Posts tagged Jeremiah 29:11
Posts tagged Jeremiah 29:11
Tomorrow is my long-awaited high school graduation.
Quite honestly, I still don’t feel like it’s already tomorrow that I’ll be wearing that bright-red cap and gown, walk down the aisle, get my diploma, pose for my picture, and leave the UT Arlington hall to never return to my well-attached CHHS ever again as its student. It all just seems so surreal.
I’m not trying to sound dramatic. I’m not much of a dramatic person anyways. Well, I guess everyone who’s gone through this phase know what I am going through now. But, man, really, it sure isn’t an easy feeling.
It’s really weird.
I think I have been waiting to graduate and leave for college as soon as high school started.

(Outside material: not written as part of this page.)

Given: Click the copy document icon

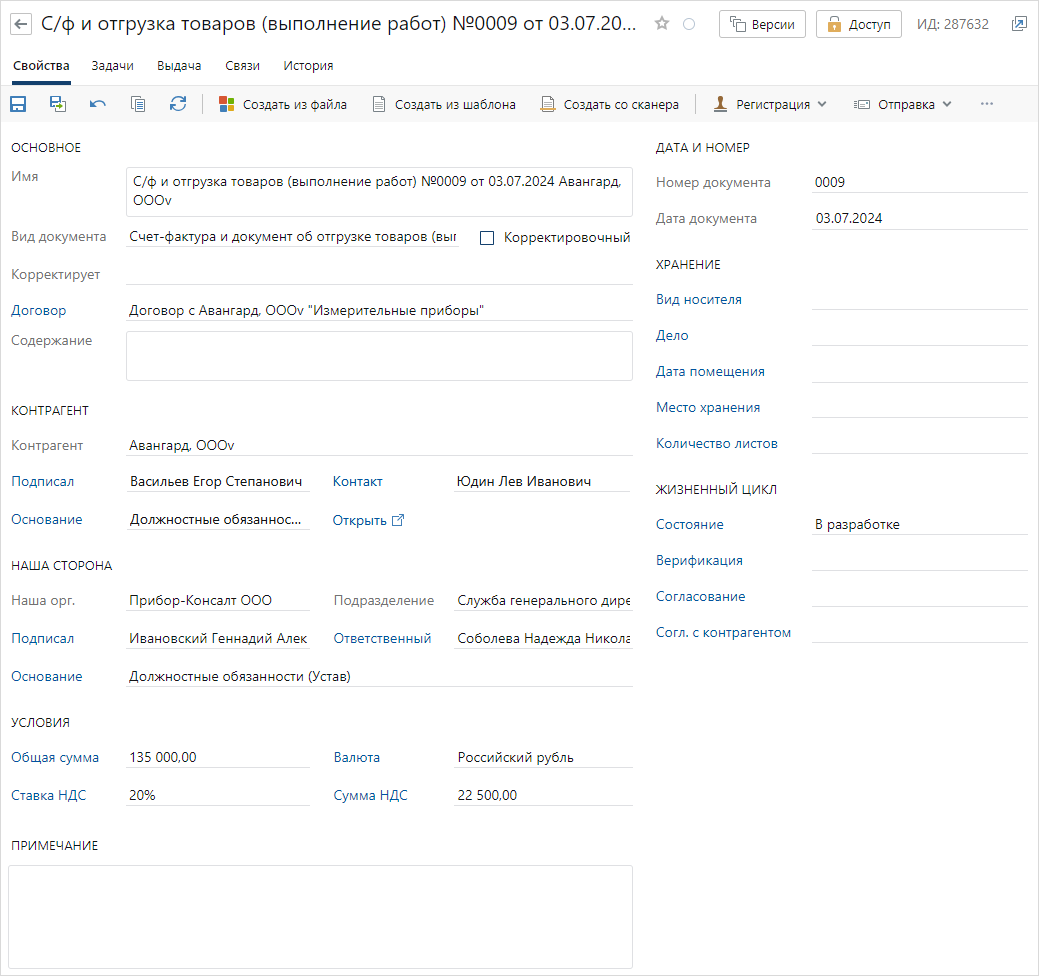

But now that graduation is actually tomorrow, I’m not so sure what to think anymore. I even started to doubt if I ever wanted to leave.
Every second I get closer and closer to graduation, to preparing for college, I can’t help but be filled with uneasiness and panic.
Oh God, what do You have plan for me in a place like Austin? You must have Your reasons to send me there instead of OBU, where I would definitely be feel more at ease, more at home, more easily committed to You. You must also have Your reasons to send me where I really didn’t want to go, despite everyone’s congratulations, despite the fact that UT Austin really is a good school.
There is no way that I can even begin to grasp Your reasons for anything. You are far more wise, far more loving… And I know it’s foolish of me to worry about what’s to come when You have plans for me, and that You will never fail or abandon me. But as fragile and broken as I am, I can’t resist/hide the fear for what is to come.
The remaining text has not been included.